### Requirement
Lines in the entries below where the word "Visit" shows up should each be copied.

Recorded data:

# # # #

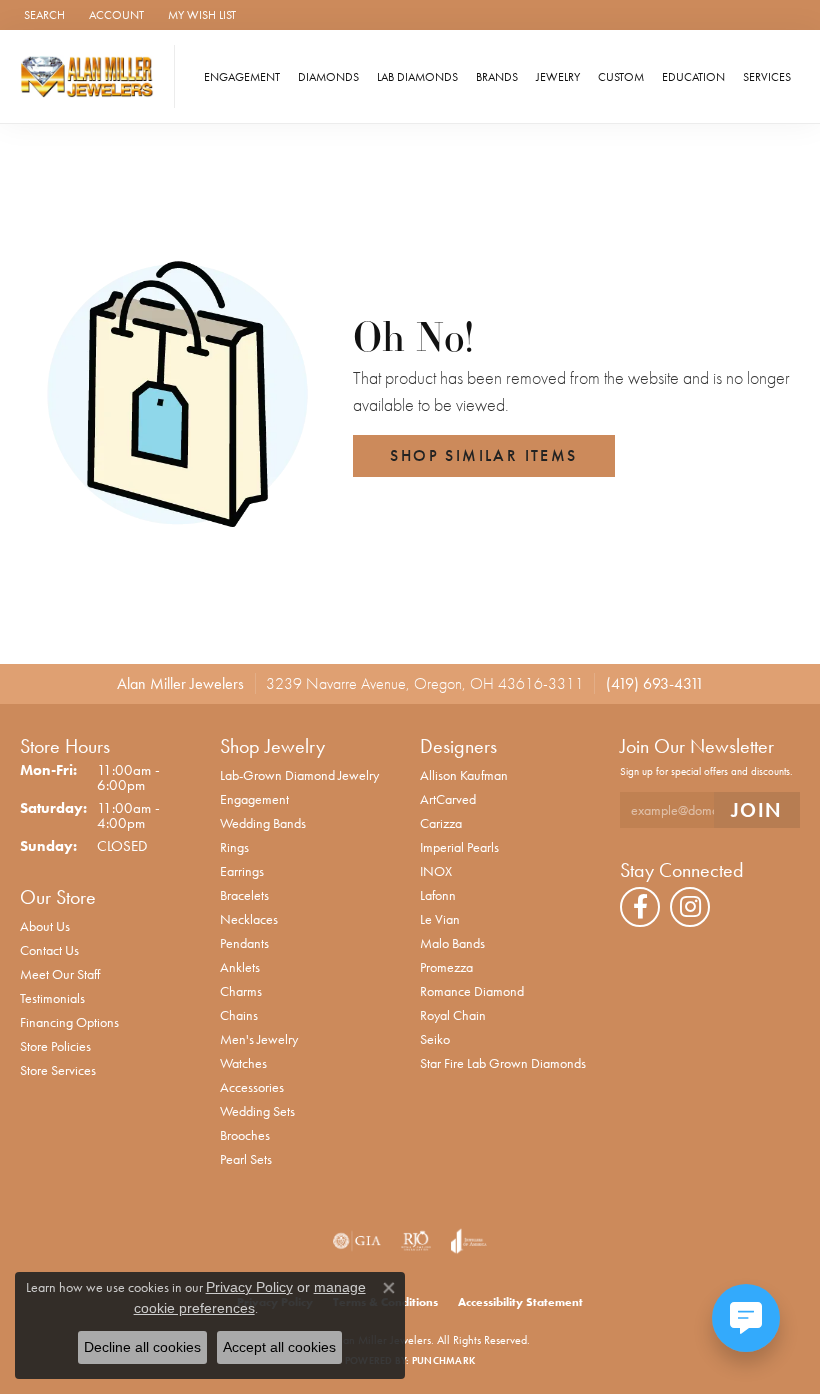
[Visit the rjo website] (416, 1241)
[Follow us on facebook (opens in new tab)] (640, 907)
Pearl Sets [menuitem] (246, 1159)
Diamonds (328, 77)
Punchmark (443, 1360)
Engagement (242, 77)
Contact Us (49, 950)
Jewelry (558, 77)
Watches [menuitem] (243, 1063)
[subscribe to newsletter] (757, 810)
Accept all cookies (279, 1347)
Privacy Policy (249, 1287)
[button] (42, 15)
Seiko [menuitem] (435, 1039)
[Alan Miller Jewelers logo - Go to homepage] (92, 76)
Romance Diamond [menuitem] (472, 991)
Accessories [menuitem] (252, 1087)
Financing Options (69, 1022)
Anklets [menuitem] (240, 967)
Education (693, 77)
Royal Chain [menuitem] (453, 1015)
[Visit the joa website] (468, 1241)
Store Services (58, 1070)
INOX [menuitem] (436, 871)
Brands (497, 77)
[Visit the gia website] (357, 1241)
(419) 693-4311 (655, 683)
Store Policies (55, 1046)
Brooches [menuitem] (245, 1135)
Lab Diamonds (417, 77)
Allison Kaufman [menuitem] (464, 775)
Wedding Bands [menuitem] (263, 823)
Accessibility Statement (520, 1302)
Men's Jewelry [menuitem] (259, 1039)
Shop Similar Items (483, 455)
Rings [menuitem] (234, 847)
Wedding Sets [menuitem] (257, 1111)
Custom (621, 77)
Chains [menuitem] (239, 1015)
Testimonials (52, 998)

# # # #

### Output of the exercise
[Visit the rjo website] (416, 1241)
[Visit the joa website] (468, 1241)
[Visit the gia website] (357, 1241)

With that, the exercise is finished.